| Work to do |
Rewrite the rows below, putting "drop-down arrow" wherever "dropdown arrow" appears and leaving everything else untouched.

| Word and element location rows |

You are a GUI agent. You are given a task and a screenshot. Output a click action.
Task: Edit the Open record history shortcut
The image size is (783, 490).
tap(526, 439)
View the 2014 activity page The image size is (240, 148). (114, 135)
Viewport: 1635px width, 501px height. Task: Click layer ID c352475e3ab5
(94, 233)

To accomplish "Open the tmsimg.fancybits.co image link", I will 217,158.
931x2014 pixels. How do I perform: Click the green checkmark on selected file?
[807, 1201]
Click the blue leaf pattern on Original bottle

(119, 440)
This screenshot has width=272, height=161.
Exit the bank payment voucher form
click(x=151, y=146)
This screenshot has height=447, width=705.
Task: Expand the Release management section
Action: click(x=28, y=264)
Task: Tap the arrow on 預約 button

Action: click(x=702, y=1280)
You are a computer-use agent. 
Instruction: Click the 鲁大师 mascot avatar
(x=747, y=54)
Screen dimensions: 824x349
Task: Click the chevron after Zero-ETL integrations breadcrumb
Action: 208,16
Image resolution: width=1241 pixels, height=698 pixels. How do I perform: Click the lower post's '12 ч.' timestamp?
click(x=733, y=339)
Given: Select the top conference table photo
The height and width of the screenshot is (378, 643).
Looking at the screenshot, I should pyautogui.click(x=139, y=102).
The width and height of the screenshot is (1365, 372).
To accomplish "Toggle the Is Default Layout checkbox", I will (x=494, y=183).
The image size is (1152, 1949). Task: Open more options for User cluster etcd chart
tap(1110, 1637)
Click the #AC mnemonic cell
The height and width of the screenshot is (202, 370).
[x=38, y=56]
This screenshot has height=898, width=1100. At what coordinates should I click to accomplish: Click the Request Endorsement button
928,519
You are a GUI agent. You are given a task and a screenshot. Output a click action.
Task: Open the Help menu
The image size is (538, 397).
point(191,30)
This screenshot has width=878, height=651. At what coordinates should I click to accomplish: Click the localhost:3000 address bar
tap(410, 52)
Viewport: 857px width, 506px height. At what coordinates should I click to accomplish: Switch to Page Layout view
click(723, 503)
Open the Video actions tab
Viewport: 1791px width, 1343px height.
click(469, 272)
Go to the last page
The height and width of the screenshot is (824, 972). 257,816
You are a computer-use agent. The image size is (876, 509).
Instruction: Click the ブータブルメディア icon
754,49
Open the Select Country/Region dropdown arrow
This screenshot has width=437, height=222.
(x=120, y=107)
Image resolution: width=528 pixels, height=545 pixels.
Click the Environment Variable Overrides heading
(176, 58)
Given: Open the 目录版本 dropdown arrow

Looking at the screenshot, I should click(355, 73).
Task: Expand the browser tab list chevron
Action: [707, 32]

| Response to this task |
You are a GUI agent. You are given a task and a screenshot. Output a click action.
Task: Edit the Open record history shortcut
The image size is (783, 490).
tap(526, 439)
View the 2014 activity page The image size is (240, 148). (114, 135)
Viewport: 1635px width, 501px height. Task: Click layer ID c352475e3ab5
(94, 233)

To accomplish "Open the tmsimg.fancybits.co image link", I will 217,158.
931x2014 pixels. How do I perform: Click the green checkmark on selected file?
[807, 1201]
Click the blue leaf pattern on Original bottle

(119, 440)
This screenshot has width=272, height=161.
Exit the bank payment voucher form
click(x=151, y=146)
This screenshot has height=447, width=705.
Task: Expand the Release management section
Action: click(x=28, y=264)
Task: Tap the arrow on 預約 button

Action: click(x=702, y=1280)
You are a computer-use agent. 
Instruction: Click the 鲁大师 mascot avatar
(x=747, y=54)
Screen dimensions: 824x349
Task: Click the chevron after Zero-ETL integrations breadcrumb
Action: 208,16
Image resolution: width=1241 pixels, height=698 pixels. How do I perform: Click the lower post's '12 ч.' timestamp?
click(x=733, y=339)
Given: Select the top conference table photo
The height and width of the screenshot is (378, 643).
Looking at the screenshot, I should pyautogui.click(x=139, y=102).
The width and height of the screenshot is (1365, 372).
To accomplish "Toggle the Is Default Layout checkbox", I will (x=494, y=183).
The image size is (1152, 1949). Task: Open more options for User cluster etcd chart
tap(1110, 1637)
Click the #AC mnemonic cell
The height and width of the screenshot is (202, 370).
[x=38, y=56]
This screenshot has height=898, width=1100. At what coordinates should I click to accomplish: Click the Request Endorsement button
928,519
You are a GUI agent. You are given a task and a screenshot. Output a click action.
Task: Open the Help menu
The image size is (538, 397).
point(191,30)
This screenshot has width=878, height=651. At what coordinates should I click to accomplish: Click the localhost:3000 address bar
tap(410, 52)
Viewport: 857px width, 506px height. At what coordinates should I click to accomplish: Switch to Page Layout view
click(723, 503)
Open the Video actions tab
Viewport: 1791px width, 1343px height.
click(469, 272)
Go to the last page
The height and width of the screenshot is (824, 972). 257,816
You are a computer-use agent. The image size is (876, 509).
Instruction: Click the ブータブルメディア icon
754,49
Open the Select Country/Region drop-down arrow
This screenshot has width=437, height=222.
(x=120, y=107)
Image resolution: width=528 pixels, height=545 pixels.
Click the Environment Variable Overrides heading
(176, 58)
Given: Open the 目录版本 drop-down arrow

Looking at the screenshot, I should click(355, 73).
Task: Expand the browser tab list chevron
Action: [707, 32]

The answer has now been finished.